Der freudliche ältere Herr hier verantwortet den Untergang der Kornkammer Afrikas. Mugabe hat mit seiner Enteignung von Farmen seine Mitbürger zu Hilfsempfängern erniedrigt. In der Kolumne "Aufgefallen" erläutert der NZZ Korrespondent, Markus Haefliger in Dakar, den absoluten Zynismus der Präsenz von Mugabe am Welthungergipfel in Rom.
Ein paar Seiten weiter erläutert Herr Haefliger den HIntgrund der folgenden Monstrosität. Ein Denkmal für das Ego des lokalen Potentaten. Und das in einem Land "in dessen Hauptstadt das Regenwasser nicht abfliesse, in dem der Strom knapp sei und die Strassen in den Armenvierteln im Schritttempo befahren werden müssten."
Ich bin der Meinung, dass wir die Entwicklungshilfe ab sofort gezielt - mit eigenen organisationellen Mitteln - den echten Bedürftigen zu kommen lassen oder einstellen. Diese korrupten und inkompetenten lokalen Regierungen haben keinen Cent unserer Unterstützung verdient.

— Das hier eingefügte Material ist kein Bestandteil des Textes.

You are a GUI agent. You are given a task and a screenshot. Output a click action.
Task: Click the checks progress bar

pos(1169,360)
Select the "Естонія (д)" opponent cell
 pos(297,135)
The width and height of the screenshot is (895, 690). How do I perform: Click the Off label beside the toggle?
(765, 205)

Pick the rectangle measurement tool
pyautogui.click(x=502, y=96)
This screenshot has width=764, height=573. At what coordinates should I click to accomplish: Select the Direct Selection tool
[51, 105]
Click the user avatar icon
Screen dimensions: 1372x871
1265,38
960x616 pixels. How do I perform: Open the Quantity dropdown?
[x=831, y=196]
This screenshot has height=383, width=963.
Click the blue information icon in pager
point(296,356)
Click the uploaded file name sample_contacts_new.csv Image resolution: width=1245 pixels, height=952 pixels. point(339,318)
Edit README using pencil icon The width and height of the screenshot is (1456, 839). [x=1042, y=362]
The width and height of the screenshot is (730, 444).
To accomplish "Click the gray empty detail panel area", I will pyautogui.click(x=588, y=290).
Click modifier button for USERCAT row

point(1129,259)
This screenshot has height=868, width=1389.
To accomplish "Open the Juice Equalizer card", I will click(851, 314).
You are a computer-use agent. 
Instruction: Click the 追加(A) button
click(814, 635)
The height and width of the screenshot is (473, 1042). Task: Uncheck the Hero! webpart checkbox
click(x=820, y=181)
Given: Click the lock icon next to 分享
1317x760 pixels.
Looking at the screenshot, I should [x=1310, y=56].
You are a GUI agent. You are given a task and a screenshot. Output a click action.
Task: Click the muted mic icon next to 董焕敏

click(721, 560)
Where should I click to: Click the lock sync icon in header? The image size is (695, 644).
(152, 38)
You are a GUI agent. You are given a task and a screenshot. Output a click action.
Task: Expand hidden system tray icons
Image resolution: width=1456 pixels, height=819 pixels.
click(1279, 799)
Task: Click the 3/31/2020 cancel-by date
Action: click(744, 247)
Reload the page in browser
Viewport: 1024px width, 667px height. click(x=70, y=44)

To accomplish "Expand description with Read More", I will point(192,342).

Und bitte aufhören mit der Mär, dass die Kolonisierung die Wurzel des Übels noch heute sei. Diese Leute treffen ihre eigenen Entscheidungen und das bewusst und ohne kolonialen Balast. Mit der gleichen Logik könnten Deutschland und Frankreich noch immer nicht zusammenarbeiten, zum Beispiel gerade im Elsass oder im Saarland. Tatsache ist, das Deutschland und Frankreich es geschafft haben und die meisten der Staaten in Afrika nicht.
Good Governance ist nicht schwer. Solange die Spitzen dieser Staaten lieber Geld verschwenden, ihre Leute betrügen, sich bereichern, etc., als für ihr Land und ihre Landsleute zu sorgen, sollen sie das ohne unsere Hilfe tun.